Mes marchands de bois m'ont promis de m'apporter aujourd'hui les cinq mille francs, mais je n'ai garde d'y compter; il faudra en venir aux coups, c'est-à-dire aux assignations. Ils seront bien étonnés, car jamais je n'ai fait rien de pareil. Mais je vais les étonner bien plus, en leur demandant en justice des dommages et intérêts pour l'exécrable massacre de mon pauvre bois. Je comprends maintenant pourquoi mon père avait toujours quelque procès; c'était pour ne pas se laisser manger la laine sur le dos. Moi, je suis tombé dans l'autre excès, et on me dévore depuis vingt-cinq ans. Croirais-tu bien que d'une pièce de quatorze arpents de bois il ne m'en reste plus que six? les huit autres sont passés du côté de mes voisins. Il y a des morceaux plus petits qui ont disparu entièrement; on sait seulement par tradition que je dois avoir là quelque chose. J'ai fait toutes ces découvertes dans l'énorme fatras des papiers de mon père. On ne me croyait pas homme à mettre le nez là-dedans. J'ai fait bien d'autres découvertes. Par exemple, je croyais mes fermes au même prix que du temps de mon père; cela me donnait de l'humeur. Le fait est qu'elles sont beaucoup plus bas. Il en est résulté cependant une sorte de bien, en ce que les fermiers, se regardant comme chez eux, ont beaucoup amélioré le fonds. Un seul m'a défriché, sans en être prié, six arpents de terre qui autrefois étaient incultes et inutiles; un autre a rebâti une grange. Aussi me garderai-je bien de les dégoûter par des augmentations trop fortes. Je veux seulement les engager à me faire meilleure part de mon bien.
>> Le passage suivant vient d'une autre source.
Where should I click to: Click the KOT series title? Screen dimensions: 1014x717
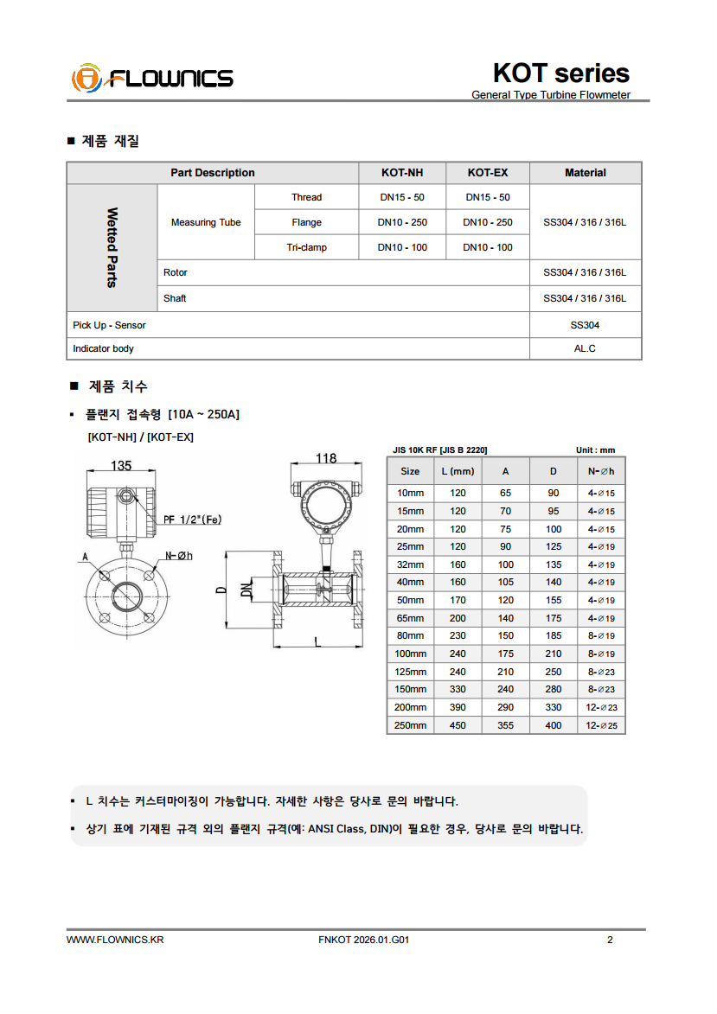pos(560,73)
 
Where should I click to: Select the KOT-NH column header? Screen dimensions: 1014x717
pos(401,173)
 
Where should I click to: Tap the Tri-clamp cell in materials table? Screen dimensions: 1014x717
pos(306,247)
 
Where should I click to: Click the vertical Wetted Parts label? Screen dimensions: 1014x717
pos(112,247)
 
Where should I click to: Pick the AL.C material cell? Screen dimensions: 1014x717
pos(585,348)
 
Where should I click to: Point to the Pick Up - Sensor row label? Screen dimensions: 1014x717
pos(110,325)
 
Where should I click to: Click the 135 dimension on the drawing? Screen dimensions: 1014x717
pos(121,466)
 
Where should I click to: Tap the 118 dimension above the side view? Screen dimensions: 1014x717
pos(325,459)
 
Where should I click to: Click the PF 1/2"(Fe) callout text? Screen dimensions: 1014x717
pos(192,520)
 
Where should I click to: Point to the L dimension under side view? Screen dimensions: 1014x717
pos(318,641)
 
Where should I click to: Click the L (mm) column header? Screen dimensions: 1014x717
pos(458,471)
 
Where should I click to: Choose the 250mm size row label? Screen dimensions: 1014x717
pos(411,725)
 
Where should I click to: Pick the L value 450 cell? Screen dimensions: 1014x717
pos(458,725)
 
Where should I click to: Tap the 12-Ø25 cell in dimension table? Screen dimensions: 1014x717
pos(601,725)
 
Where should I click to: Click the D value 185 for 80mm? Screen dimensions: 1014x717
pos(553,635)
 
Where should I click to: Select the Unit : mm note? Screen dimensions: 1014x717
pos(595,450)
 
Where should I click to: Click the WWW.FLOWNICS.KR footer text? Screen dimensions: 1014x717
pos(114,941)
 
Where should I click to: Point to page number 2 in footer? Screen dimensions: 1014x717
pos(610,941)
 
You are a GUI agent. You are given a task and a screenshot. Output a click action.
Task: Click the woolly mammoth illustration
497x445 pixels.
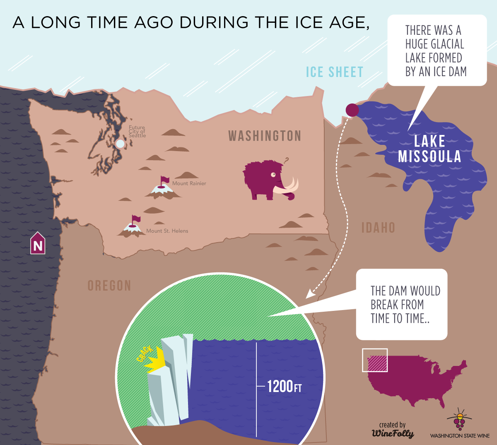pyautogui.click(x=265, y=180)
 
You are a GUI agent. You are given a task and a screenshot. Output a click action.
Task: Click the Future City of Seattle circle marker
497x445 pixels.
pyautogui.click(x=120, y=144)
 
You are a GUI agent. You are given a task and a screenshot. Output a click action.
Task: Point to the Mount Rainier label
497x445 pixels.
pyautogui.click(x=189, y=183)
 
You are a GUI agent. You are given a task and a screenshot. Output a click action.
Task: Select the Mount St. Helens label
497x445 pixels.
pyautogui.click(x=167, y=231)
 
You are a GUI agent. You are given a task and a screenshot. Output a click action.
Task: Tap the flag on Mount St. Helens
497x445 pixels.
pyautogui.click(x=135, y=219)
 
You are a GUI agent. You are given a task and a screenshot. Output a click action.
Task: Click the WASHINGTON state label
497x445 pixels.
pyautogui.click(x=265, y=136)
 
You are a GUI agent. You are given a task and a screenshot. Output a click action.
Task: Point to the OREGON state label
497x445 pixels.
pyautogui.click(x=109, y=286)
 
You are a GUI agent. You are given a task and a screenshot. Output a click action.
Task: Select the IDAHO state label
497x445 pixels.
pyautogui.click(x=378, y=228)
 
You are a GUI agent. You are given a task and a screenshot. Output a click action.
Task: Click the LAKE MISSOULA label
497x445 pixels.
pyautogui.click(x=429, y=149)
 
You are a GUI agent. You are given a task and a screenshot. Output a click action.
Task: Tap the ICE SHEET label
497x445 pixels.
pyautogui.click(x=334, y=72)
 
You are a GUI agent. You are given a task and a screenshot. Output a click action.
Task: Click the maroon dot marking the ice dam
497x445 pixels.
pyautogui.click(x=352, y=110)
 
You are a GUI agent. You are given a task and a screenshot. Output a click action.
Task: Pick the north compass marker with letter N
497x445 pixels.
pyautogui.click(x=38, y=244)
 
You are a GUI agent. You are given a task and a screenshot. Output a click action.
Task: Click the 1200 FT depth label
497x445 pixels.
pyautogui.click(x=284, y=387)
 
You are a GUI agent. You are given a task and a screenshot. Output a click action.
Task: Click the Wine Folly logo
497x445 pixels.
pyautogui.click(x=393, y=431)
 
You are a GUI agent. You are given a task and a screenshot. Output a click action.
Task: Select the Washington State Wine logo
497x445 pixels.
pyautogui.click(x=460, y=424)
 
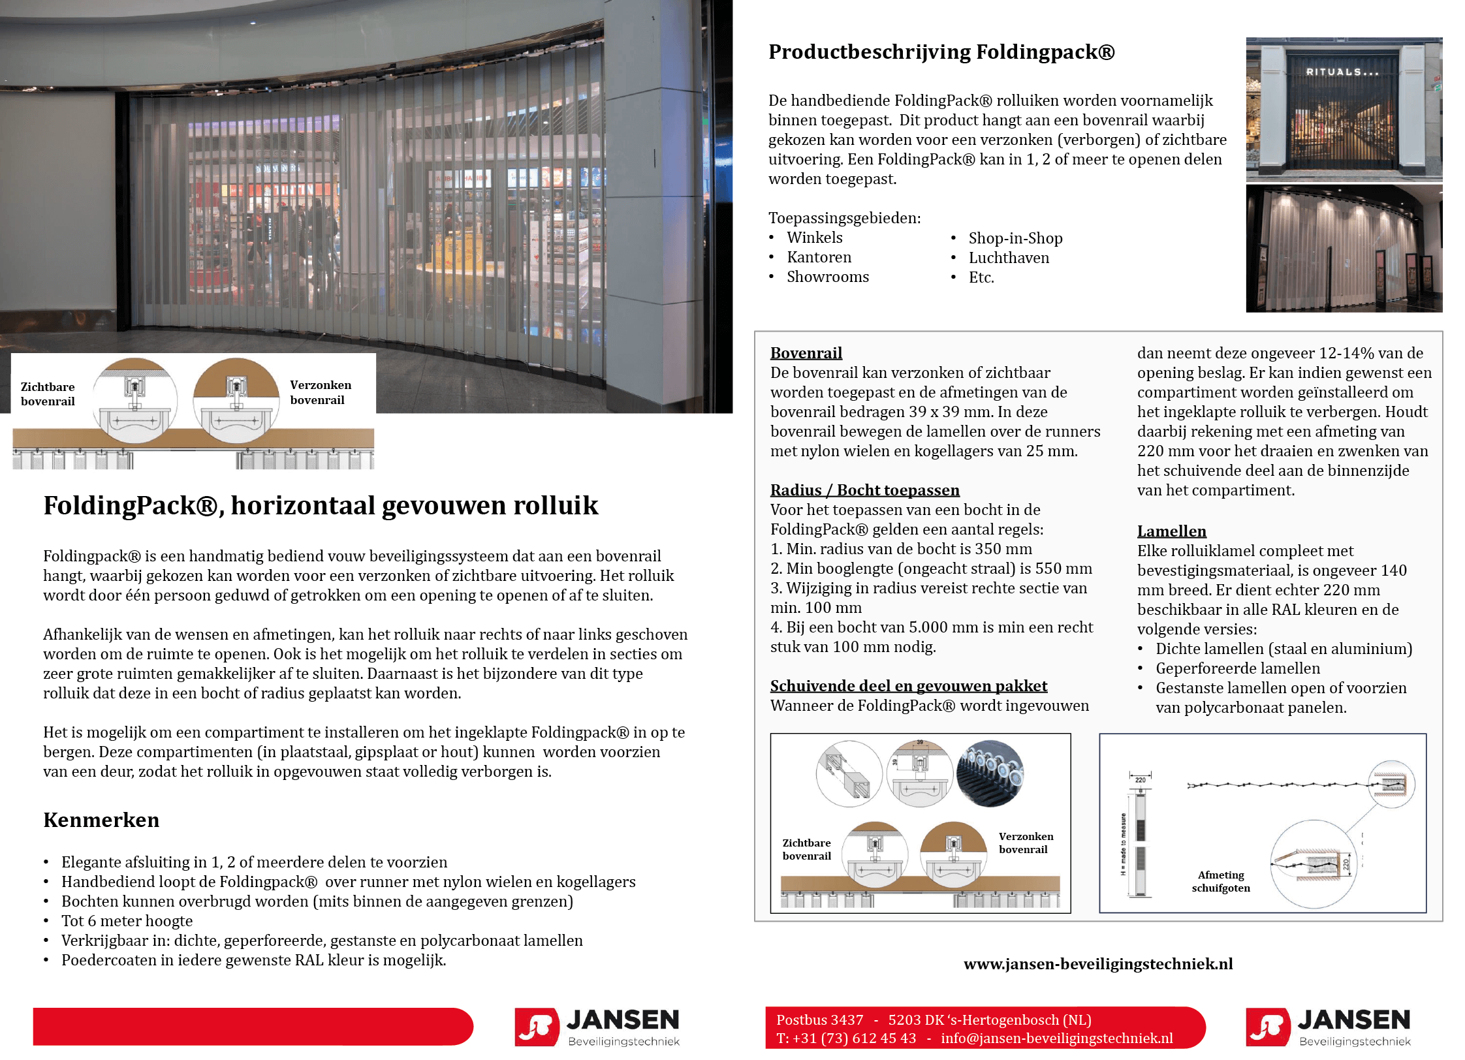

Voici la nouvelle de Luynes: Le curé allait avec un mort, un homme venait avec son cheval. Le curé lui crie de s'arrêter; il n'en a souci, et passe outre sans ôter son chapeau, note bien. Le prêtre se plaint, six gendarmes s'emparent du paysan, l'emmènent lié et garrotté entre deux voleurs de grand chemin. Il est au cachot depuis trois semaines, et depuis autant de temps sa famille se passe de pain.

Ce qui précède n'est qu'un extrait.